On Sat 2021-06-05 11:20:48 +0000, Peter Gutmann wrote:
> The first thing to do when "fixing" SHA1 fingerprints, meaning breaking all
> existing fingerprints on the planet,

The draft as it stands doesn't "break all existing fingerprints on the
planet" -- it just says "when you're making a new OpenPGP key, make it
v5 and you and your peers won't have to think about SHA-1 any more when
using this key".  By using a v5 key an implementation would also be
effectively signalling its compatibilty with any updated MTI choices
(which we haven't gotten to yet, because we're still wallowing here).

This is a change that, granted, should have been made a decade ago so
that we could have some deployment by now.  But better late than never.
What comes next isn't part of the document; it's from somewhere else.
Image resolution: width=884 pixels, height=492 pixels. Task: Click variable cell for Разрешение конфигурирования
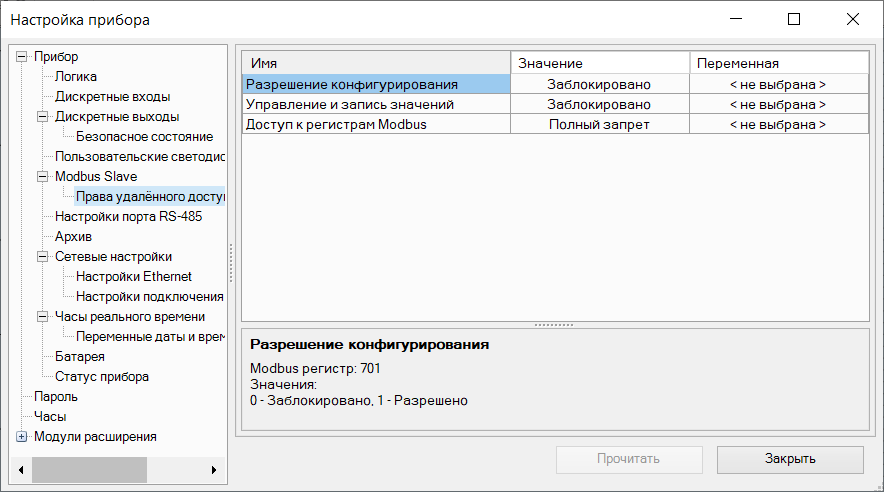(778, 85)
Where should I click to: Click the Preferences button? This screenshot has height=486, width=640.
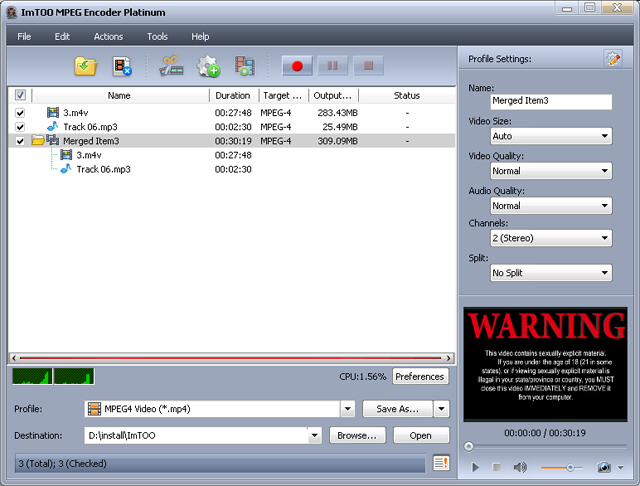point(420,377)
> is to define what properties they need to have.  I can't think of
> anything for which SHA-256 is OK but SHA-1 isn't, so before
> arbitrarily throwing SHA-256 in there we'd need to define what's
> needed for a fingerprint algorithm to see why -1 doesn't meet the
> requirements, and whether -256 does.

We've been over this ground before in the WG, and i don't think anyone
who thinks about it deeply will disagree with you re: collision

Nonetheless, fingerprints show up in many places, and many
implementations use them as unique identifiers, and can display
weird/broken behavior when encountering collisions, even if they're
sourced from the same (potentially malicious) actor.  Do we want to
encourage that kind of booby trap?  Furthermore, having to constantly
defend the use of SHA-1 when it is known to be deprecated *in other
contexts* is a tiresome exercise, and i think it'd be great if the
OpenPGP community could move past it.

We settled in the past iteration of this WG on SHA-256 as a
non-controverisal replacement, which is why it was re-merged into the
crypto-refresh draft.  If folks really want to re-litigate it, i suppose
that's possible, but i think we have bigger fish to fry (can we get to
those MTI changes, for example?) and I hope folks will think clearly
about whether such a detour is worthwhile.